# Multiclass Classification using FastAi Library

Applying what I learned from Jermey Howard's [lesson 3 of the fastai course](https://course.fast.ai/videos/?lesson=3) to create a multi-label classification model.


I will be taking the dataset from [pyimagesearch's blog post](https://www.pyimagesearch.com/2018/05/07/multi-label-classification-with-keras/) where we will identify the colour and type of the outfit in the image.

Also, there is a [tutorial](https://www.pyimagesearch.com/2018/04/09/how-to-quickly-build-a-deep-learning-image-dataset/) on pyimagesearch which helps you build an image dataset by scraping bing

For this kernel, I will be applying fastai library to classify the colour and article of clothing in an image. Thanks to [pyimagesearch's blog post](https://www.pyimagesearch.com/2018/05/07/multi-label-classification-with-keras/) for creating the dataset by scraping the images from bing. If you want to create your own image dataset, I suggest checking out [this tutorial](https://www.pyimagesearch.com/2018/04/09/how-to-quickly-build-a-deep-learning-image-dataset/) from pyimagesearch.

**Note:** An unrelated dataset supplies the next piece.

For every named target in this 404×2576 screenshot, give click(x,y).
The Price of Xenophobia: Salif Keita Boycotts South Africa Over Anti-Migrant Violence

To get the image dataset, simply click on **File** and then **Add or upload data** from within a kernel you are editing, then paste `https://www.kaggle.com/kaiska/wardrobe` in the search box and click `Add`.

![add dataset](https://i.imgur.com/Tppldjm.png)

Every notebook starts with the following three lines; they ensure that any edits to libraries you make are reloaded here automatically, and also that any charts or images displayed are shown in this notebook.

In [None]:
%reload_ext autoreload
%autoreload 2
%matplotlib inline

We import all the necessary packages. We are going to work with the [fastai V1 library](http://www.fast.ai/2018/10/02/fastai-ai/) which sits on top of [Pytorch 1.0](https://hackernoon.com/pytorch-1-0-468332ba5163). The fastai library provides many useful functions that enable us to quickly and easily build neural networks and train our models.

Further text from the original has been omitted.